Não sei como eu cheguei até aqui sem ter ainda me acostumado a essa característica fundamental da vida, mas enfim. Este não é o blog pessoal, no qual eu falo sobre relacionamentos e as profundezas do ser - mas às vezes é impossível separar a vida pessoal do trabalho. Ainda mais pra mim, que acho que no mundo digital não existe separação entre uma coisa e outra.
A questão da contrariedade e a discussão de erros e acertos é inerente a minha maneira de viver, e portanto é considerada por mim uma "questão'macro" - e naturalmente permeia algumas escolhas, reflexões e atitudes no dia-a-dia profissional. Veio à superfície agora por conta de uma série de acontecimentos na vida pessoal/familiar, e apareceu na vida profissional depois de uma interação bacana e desafiante com uma equipe muito bem preparada de um cliente. Esta equipe, sempre com respostas rápidas e com a lição de casa bem feita, é o sonho de qualquer arquiteto, porque as discussões conceituais são de alto nível, e o trabalho colaborativo é grandemente facilitado.
Comecei a falar sobre isso no post As diferentes maneiras de organizar um ambiente - que teve uma ótima resposta do Moisés Ribeiro: "...as soluções propostas por um AI (ou designer) são as melhores que ELE encontrou para aquele problema". Diz o Moisés que o designer tem que saber "argumentar e defender o seu projeto". Para isso, as decisões têm que estar muito bem fundamentadas.

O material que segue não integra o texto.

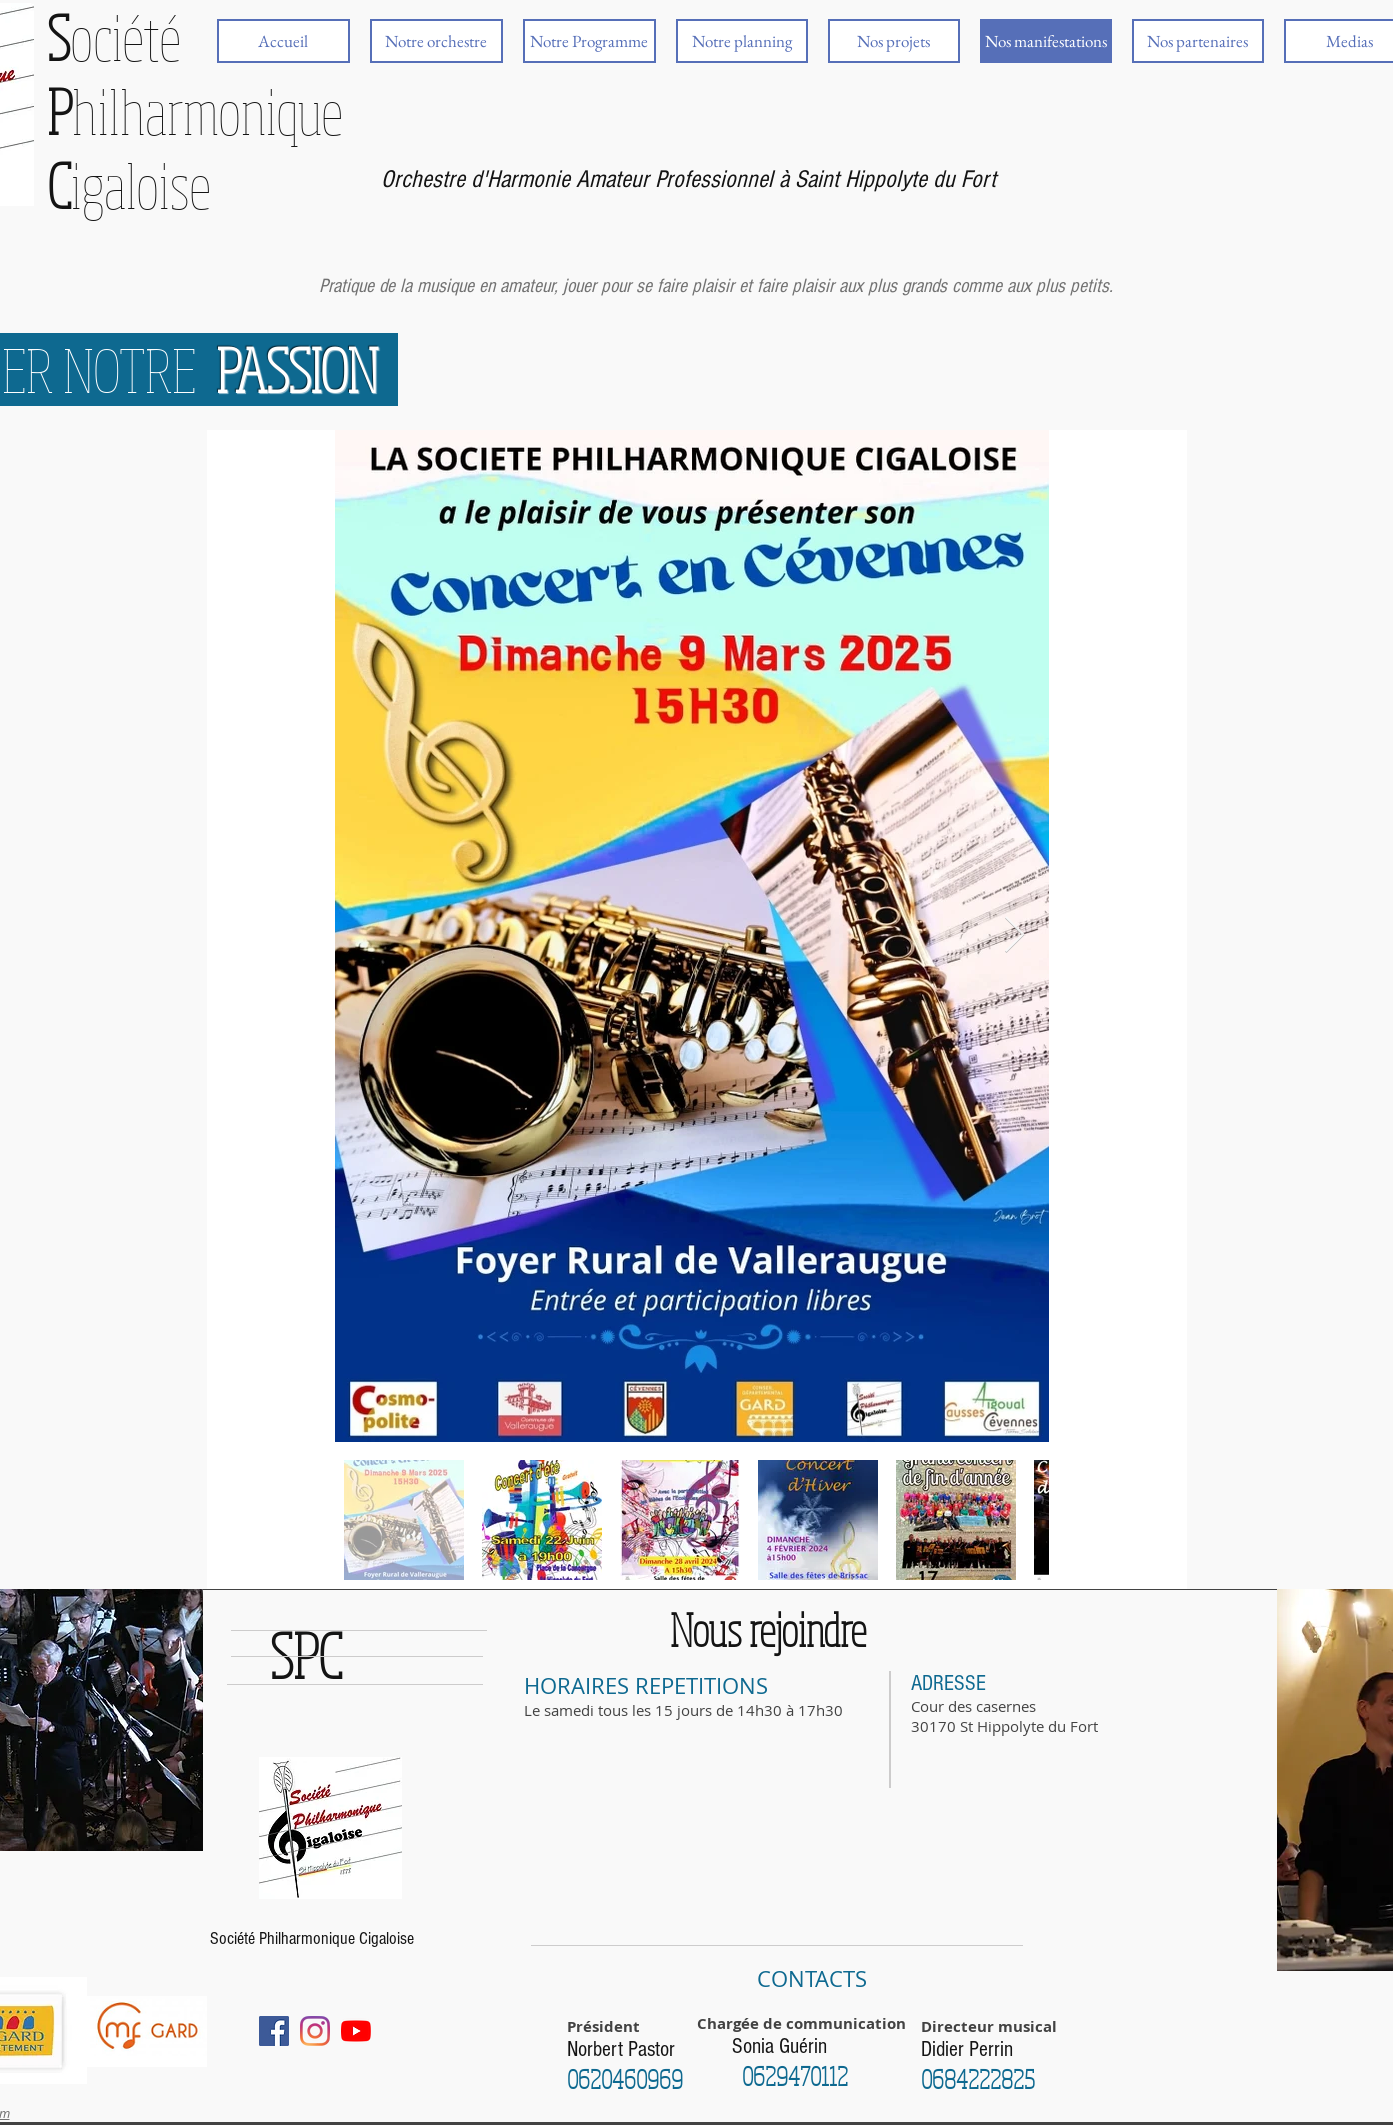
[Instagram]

Continuando o assunto, o que acontece se o cliente prefere se pautar pelo lugar-comum do segmento do negócio dele, optando pelas soluções mais utilizadas pela concorrência? Não é recomendável projetar um ambiente sem fazer um bom benchmark. Mas nem sempre o que a concorrência faz é melhor (queremos, inclusive, que o nosso site seja o melhor do segmento, certo?). Na hora de construir um ambiente digital, é preciso, sim, olhar a concorrência, mas não podemos nos pautar por ela. Há mais chances de errar? Sim. Mas, se queremos construir algo inovador, temos que dar um passo além.